**Task item**. Look through the entries below and extract exactly the lines from the one containing "hairy (558, 1677)" through the one containing "Show All Tags (410, 1891)", ends included.

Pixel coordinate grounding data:
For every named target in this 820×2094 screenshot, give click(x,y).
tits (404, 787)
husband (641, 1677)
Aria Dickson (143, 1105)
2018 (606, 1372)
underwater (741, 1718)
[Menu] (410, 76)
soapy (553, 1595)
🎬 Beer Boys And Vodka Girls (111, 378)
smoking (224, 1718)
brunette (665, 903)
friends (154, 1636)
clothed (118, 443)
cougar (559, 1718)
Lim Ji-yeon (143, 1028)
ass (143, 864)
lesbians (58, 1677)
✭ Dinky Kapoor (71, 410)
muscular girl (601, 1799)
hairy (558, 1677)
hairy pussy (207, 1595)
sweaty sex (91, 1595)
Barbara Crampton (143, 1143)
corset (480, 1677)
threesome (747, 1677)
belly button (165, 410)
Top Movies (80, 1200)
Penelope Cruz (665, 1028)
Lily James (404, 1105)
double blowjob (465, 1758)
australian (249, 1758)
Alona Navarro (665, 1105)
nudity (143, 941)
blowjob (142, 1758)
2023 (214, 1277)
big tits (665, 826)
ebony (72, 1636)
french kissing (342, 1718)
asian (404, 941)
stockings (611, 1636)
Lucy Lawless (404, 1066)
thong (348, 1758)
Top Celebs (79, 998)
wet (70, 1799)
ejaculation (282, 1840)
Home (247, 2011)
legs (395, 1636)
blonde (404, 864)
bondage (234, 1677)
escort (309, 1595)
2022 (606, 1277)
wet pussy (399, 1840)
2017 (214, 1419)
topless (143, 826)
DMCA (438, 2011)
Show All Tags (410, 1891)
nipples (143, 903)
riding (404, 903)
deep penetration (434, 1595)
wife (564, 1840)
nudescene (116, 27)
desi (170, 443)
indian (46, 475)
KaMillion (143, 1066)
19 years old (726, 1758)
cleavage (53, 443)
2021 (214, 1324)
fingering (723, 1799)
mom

**Exercise response**.
hairy (558, 1677)
hairy pussy (207, 1595)
sweaty sex (91, 1595)
Barbara Crampton (143, 1143)
corset (480, 1677)
threesome (747, 1677)
belly button (165, 410)
Top Movies (80, 1200)
Penelope Cruz (665, 1028)
Lily James (404, 1105)
double blowjob (465, 1758)
australian (249, 1758)
Alona Navarro (665, 1105)
nudity (143, 941)
blowjob (142, 1758)
2023 (214, 1277)
big tits (665, 826)
ebony (72, 1636)
french kissing (342, 1718)
asian (404, 941)
stockings (611, 1636)
Lucy Lawless (404, 1066)
thong (348, 1758)
Top Celebs (79, 998)
wet (70, 1799)
ejaculation (282, 1840)
Home (247, 2011)
legs (395, 1636)
blonde (404, 864)
bondage (234, 1677)
escort (309, 1595)
2022 (606, 1277)
wet pussy (399, 1840)
2017 (214, 1419)
topless (143, 826)
DMCA (438, 2011)
Show All Tags (410, 1891)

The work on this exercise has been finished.